• **Work instructions**: Will you write out, word for word, every line from the one with "Instruction: Open the" to the final line of the data below, with the pictures left out?

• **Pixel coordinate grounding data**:
★ ★ ★
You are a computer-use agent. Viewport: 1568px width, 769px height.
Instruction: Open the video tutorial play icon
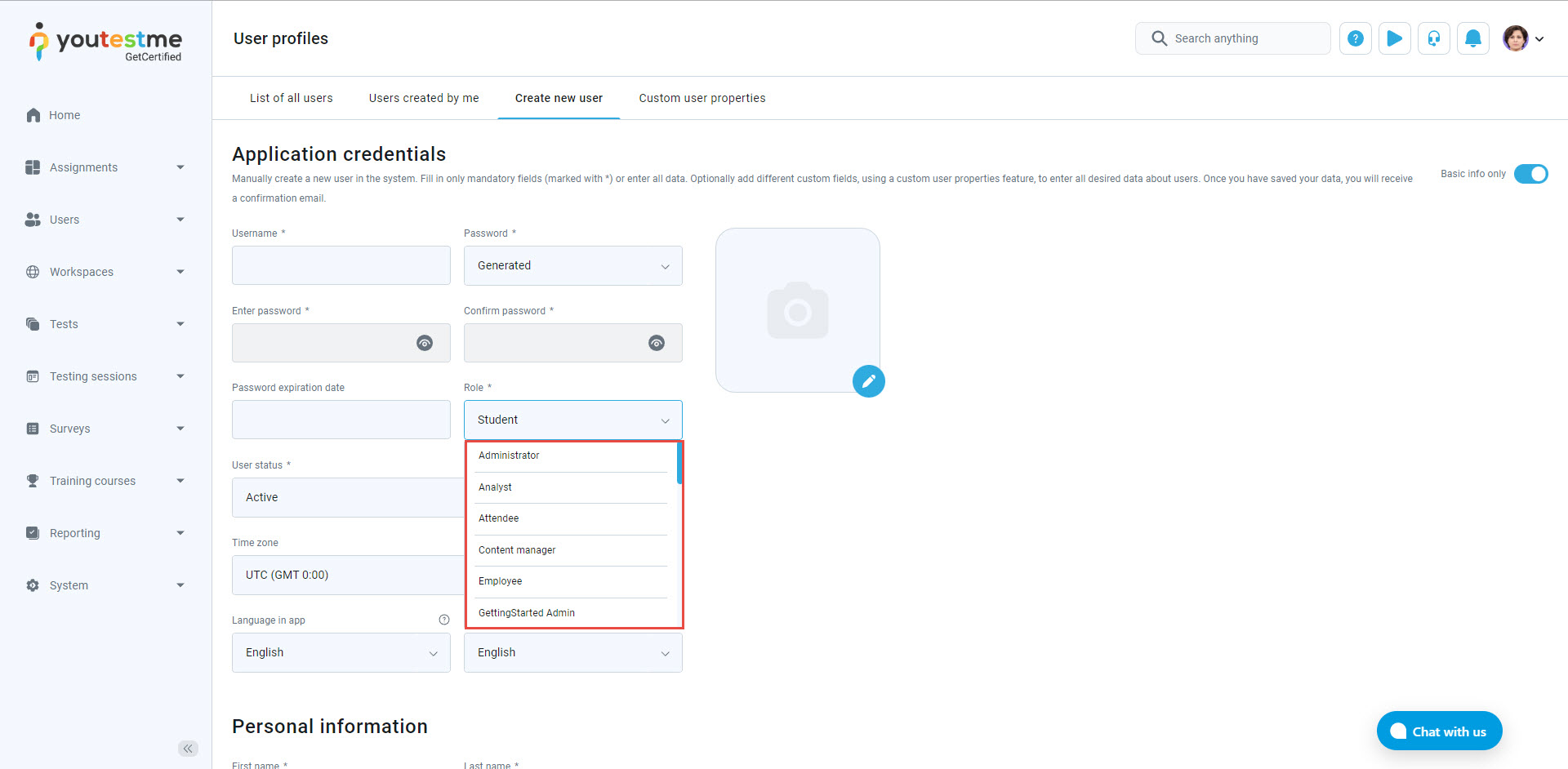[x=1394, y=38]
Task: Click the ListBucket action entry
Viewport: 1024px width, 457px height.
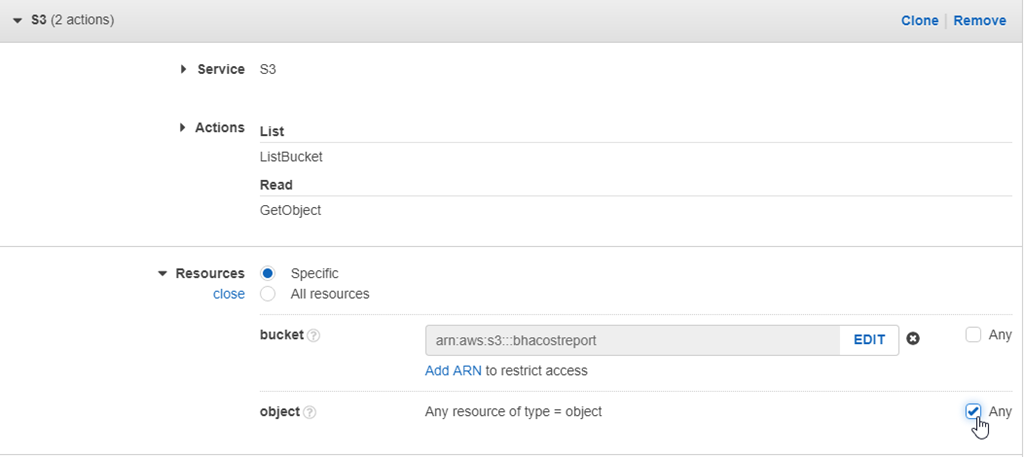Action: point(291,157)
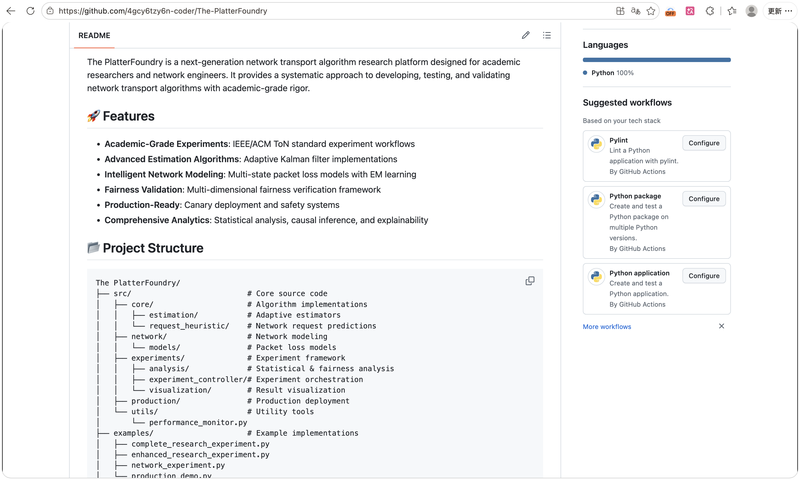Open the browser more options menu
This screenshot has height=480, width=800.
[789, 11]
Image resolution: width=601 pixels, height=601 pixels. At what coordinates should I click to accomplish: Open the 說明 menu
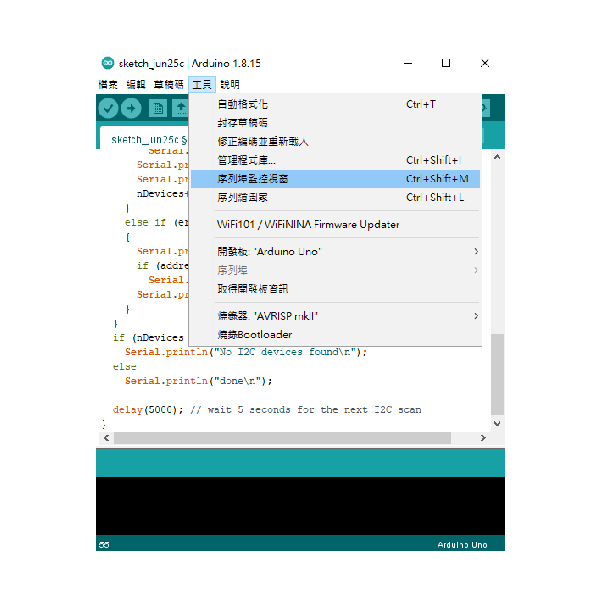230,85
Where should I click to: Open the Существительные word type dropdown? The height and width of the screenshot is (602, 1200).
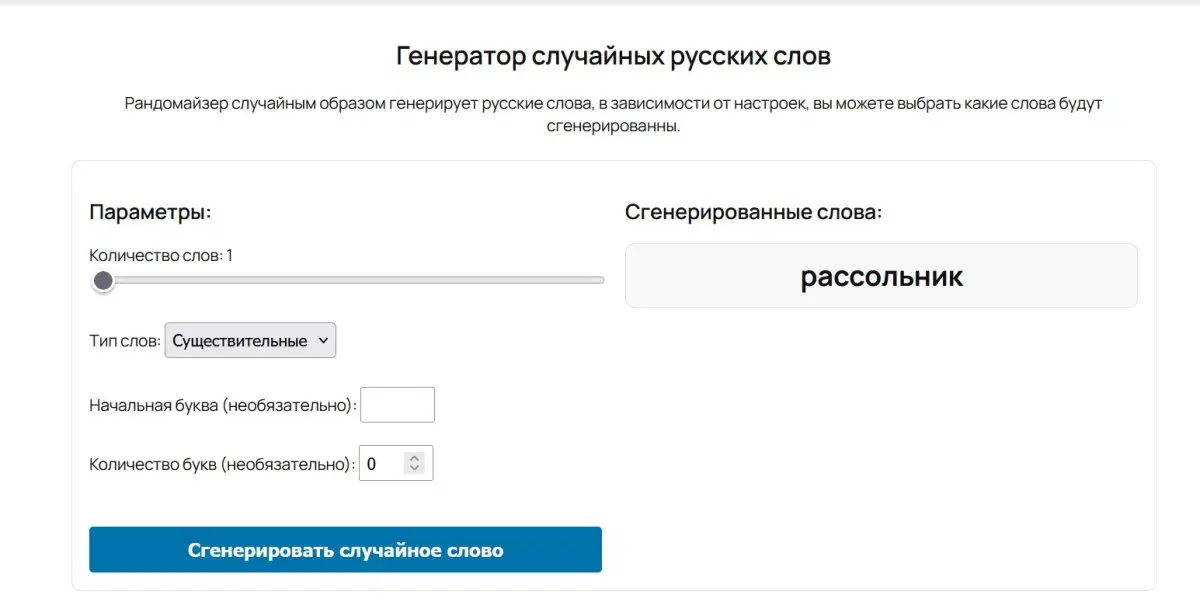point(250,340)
★ ★ ★
• **Answer to the problem**:
Instruction: Open the video tutorial play icon
[x=1394, y=38]
Task: Click the ListBucket action entry
Viewport: 1024px width, 457px height.
Action: point(291,157)
Open the browser more options menu
This screenshot has height=480, width=800.
[789, 11]
Image resolution: width=601 pixels, height=601 pixels. At what coordinates should I click to accomplish: Open the 說明 menu
230,85
Where should I click to: Open the Существительные word type dropdown? The height and width of the screenshot is (602, 1200).
point(250,340)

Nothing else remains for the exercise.